__Exercise instructions__:
The line containing "Screen dimensions: 1155x740" marks where copying starts, so set down that line and each one after it exactly, through the end of the records.
******************************
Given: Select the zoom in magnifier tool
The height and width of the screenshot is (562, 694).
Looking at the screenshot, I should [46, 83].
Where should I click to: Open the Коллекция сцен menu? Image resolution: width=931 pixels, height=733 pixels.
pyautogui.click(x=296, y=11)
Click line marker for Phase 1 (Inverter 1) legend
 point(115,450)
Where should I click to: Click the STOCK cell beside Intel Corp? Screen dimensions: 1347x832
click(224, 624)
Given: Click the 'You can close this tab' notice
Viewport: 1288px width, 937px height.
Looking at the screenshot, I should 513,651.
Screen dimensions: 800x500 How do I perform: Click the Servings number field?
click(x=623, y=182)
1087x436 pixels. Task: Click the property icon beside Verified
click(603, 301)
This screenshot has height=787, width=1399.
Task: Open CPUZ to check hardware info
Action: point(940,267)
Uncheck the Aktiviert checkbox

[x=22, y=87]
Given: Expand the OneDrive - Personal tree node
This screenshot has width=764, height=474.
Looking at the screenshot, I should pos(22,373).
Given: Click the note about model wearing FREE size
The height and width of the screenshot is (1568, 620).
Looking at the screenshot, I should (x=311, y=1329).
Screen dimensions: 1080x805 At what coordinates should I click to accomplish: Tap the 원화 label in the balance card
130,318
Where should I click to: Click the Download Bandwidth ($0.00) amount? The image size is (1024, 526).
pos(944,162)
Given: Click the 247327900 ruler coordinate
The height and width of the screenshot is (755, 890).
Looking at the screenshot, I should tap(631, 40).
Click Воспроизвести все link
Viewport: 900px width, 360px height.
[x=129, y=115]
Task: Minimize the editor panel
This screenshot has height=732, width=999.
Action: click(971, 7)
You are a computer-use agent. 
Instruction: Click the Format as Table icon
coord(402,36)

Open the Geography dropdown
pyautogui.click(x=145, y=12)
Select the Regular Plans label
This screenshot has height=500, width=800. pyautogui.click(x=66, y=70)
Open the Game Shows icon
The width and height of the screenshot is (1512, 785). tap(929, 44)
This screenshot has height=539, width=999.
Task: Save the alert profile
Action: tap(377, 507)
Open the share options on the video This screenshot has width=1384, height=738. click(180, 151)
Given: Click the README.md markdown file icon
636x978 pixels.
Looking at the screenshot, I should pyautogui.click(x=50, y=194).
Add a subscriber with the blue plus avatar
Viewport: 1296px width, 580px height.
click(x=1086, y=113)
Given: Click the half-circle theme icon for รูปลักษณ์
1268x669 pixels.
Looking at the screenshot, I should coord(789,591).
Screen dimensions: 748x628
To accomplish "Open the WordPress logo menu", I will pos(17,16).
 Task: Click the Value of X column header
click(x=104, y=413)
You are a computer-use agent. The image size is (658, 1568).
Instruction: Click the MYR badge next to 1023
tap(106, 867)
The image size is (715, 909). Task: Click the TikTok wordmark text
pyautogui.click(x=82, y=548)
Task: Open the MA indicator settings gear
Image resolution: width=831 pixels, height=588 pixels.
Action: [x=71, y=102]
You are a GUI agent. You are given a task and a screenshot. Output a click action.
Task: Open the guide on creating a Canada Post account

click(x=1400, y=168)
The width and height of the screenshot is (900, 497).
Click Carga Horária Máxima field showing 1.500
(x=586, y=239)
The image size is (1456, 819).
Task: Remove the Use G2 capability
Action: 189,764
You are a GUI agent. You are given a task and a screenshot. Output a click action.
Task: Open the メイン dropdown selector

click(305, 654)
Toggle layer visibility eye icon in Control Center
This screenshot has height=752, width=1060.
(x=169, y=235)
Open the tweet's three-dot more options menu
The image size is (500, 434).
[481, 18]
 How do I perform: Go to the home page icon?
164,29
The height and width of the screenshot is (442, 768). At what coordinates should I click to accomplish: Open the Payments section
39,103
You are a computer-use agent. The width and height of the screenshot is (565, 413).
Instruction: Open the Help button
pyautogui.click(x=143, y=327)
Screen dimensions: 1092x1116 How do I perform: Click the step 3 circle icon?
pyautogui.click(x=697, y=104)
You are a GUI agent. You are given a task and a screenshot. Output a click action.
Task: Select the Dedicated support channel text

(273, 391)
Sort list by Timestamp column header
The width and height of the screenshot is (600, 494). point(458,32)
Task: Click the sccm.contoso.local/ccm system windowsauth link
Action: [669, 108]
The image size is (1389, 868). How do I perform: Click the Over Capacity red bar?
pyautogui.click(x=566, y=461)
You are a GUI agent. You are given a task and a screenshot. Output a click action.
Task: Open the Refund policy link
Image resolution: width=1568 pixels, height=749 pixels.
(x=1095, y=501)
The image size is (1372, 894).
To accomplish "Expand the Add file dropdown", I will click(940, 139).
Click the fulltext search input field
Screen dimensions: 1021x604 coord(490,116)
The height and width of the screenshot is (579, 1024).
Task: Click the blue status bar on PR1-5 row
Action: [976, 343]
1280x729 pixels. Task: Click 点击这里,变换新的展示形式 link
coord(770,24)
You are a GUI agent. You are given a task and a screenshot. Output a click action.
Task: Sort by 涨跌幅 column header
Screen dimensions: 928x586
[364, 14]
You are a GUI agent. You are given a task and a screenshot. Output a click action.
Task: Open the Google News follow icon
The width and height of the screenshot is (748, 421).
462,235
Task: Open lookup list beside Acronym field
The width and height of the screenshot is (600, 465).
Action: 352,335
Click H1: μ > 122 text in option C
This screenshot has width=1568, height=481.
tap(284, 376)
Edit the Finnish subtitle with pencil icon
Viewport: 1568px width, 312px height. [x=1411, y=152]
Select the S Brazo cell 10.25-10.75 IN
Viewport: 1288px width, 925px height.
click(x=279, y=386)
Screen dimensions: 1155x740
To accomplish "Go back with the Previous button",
******************************
__Task solution__:
Screen dimensions: 1155x740
To accomplish "Go back with the Previous button",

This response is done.